Rewrite the lines of the listing as a numbered list, leaving out any blank lines, starting at the line that contains "Image resolution: width=1055" and ending at the line that contains "tap(809, 872)". Include only those lines.

Data shown:
** begin **

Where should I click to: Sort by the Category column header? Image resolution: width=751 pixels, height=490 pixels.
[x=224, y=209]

** end **
** begin **

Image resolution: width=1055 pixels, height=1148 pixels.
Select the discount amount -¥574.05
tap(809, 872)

** end **
** begin **

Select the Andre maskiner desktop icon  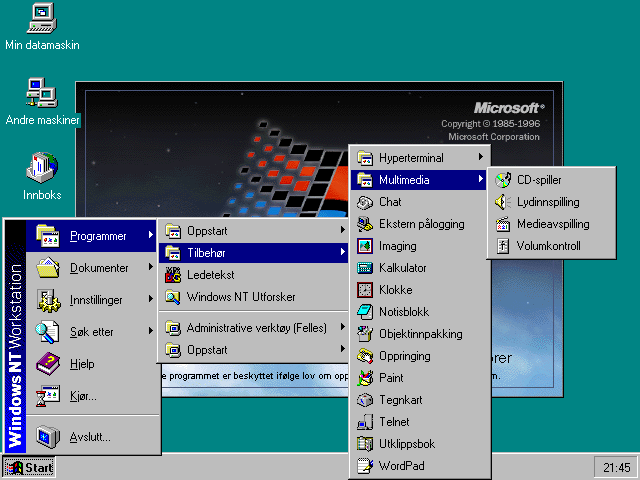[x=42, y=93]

** end **

Exercise output:
1. Image resolution: width=1055 pixels, height=1148 pixels.
2. Select the discount amount -¥574.05
3. tap(809, 872)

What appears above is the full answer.